Hoofdcategorieën
Home » Lord of the Rings » Lirael » 2. Lirael
Lirael
2. Lirael
Lirael schoot overeind nadat hij een harde doffe klop op de deur gehoord had.
'Binnen!' riep hij. Gelukkig ze was thuis, nog voor hij bij zestig was, er was niets gebeurt. De deur werd open gegooid en kwam daarbij tegen de stenen muur, even was er een doffe dreun te horen. De lange gestalte van zijn oom stond in de deur opening, in zijn gespierde armen hield hij het slappe lichaam van zijn zus.

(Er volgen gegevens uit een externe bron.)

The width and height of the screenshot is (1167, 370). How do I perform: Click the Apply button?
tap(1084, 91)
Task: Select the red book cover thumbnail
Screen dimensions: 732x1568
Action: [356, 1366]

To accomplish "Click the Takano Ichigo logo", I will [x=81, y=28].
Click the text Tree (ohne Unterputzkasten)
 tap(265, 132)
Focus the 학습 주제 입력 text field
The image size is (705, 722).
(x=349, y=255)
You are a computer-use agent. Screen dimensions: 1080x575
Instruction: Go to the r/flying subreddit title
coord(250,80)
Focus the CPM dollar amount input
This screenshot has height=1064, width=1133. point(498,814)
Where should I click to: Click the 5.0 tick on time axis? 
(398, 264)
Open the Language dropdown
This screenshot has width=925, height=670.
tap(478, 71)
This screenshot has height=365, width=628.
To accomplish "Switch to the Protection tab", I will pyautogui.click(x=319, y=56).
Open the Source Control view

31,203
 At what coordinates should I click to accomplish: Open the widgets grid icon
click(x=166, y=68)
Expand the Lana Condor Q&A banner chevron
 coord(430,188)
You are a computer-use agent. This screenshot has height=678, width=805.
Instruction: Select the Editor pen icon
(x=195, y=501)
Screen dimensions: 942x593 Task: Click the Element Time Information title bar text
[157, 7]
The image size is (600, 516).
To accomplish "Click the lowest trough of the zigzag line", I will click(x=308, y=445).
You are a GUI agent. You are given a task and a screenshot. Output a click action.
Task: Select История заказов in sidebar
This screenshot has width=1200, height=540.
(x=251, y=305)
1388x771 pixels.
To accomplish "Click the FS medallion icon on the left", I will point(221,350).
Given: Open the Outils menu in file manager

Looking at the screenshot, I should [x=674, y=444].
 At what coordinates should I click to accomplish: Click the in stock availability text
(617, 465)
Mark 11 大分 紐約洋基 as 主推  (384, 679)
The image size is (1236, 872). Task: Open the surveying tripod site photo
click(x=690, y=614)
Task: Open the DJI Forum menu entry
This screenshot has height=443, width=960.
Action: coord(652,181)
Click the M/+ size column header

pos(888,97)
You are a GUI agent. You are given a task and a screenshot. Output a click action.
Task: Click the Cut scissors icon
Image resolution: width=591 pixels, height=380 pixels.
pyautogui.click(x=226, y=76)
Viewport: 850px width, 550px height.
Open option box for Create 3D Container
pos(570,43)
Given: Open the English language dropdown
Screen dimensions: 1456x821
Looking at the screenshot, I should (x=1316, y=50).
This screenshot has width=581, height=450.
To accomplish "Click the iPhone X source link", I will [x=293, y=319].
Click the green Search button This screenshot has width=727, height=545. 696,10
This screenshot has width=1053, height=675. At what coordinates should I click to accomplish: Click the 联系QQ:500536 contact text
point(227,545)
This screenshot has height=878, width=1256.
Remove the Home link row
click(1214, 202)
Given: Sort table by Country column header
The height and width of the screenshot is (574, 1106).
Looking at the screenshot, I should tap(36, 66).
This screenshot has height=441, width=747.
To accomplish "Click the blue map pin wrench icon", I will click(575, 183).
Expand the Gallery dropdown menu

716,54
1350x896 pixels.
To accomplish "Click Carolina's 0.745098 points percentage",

Lirael kon niets anders dan angstig naar zijn moeder staren, hij kon geen woord uitbrengen, zijn hele lichaam trilde van angst. Aragorn droeg haar naar binnen en legde haar voorzichtig op de bank. Lirael liep met trillende knieën achter zijn oom aan, vlak voor de bank zakte hij door zijn benen en keek naar het bleke gezicht van zijn moeder.
'Wat is er met haar gebeurt?' vroeg hij angstig, zijn blik niet van Jeditja's afwendend.
'Ik heb geen idee, ze schijnt in elkaar gezakt te zijn, maar niemand heeft ook maar iets gezien, toen ik ter plaatse kwam lag ze al op de grond. Ik denk niet dat we nog veel voor kunnen doen' zei Aragorn triest.
'Er is toch nog wel iets dat we kunnen doen? Zeg dat ze niet dood gaat, ik wil niet dat ze dood gaat' Lirael stond op en keek zijn oom doodsbang aan, als zijn moeder dood ging, was hij zo goed als een weeskind, dat wilde hij niet. Ze mocht niet dood gaan, ze moesten er alles aan doen om haar in leven te houden alles wat mogelijk was.
'Daar kan ik niets over zeggen, Lirael,'
'Maar er moet toch iets zijn dat we kunnen doen voor haar?' vroeg Lirael.
Aragorn leek even na te denken en sprak toen op onzekere toon als of hij niet zeker was van zijn woorden en ze alleen maar, sprak omdat hij zijn neefje niet teleur wilde stellen.
'Ik zal Arwen hier heen sturen, misschien dat zij iets weet, dat Jeditja kan helpen, maar laat ik daaraan toevoegen dat ik daar niet zeker van ben'
'Vraag haar alsjeblieft te komen. Ik ben bang, ik wil mama niet kwijt!' riep Lirael angstig. Aragorn pakte zijn hand vast en kneep er zachtjes in.
Lirael liet zich tegen de borst van zijn oom vallen en huilde, van angst.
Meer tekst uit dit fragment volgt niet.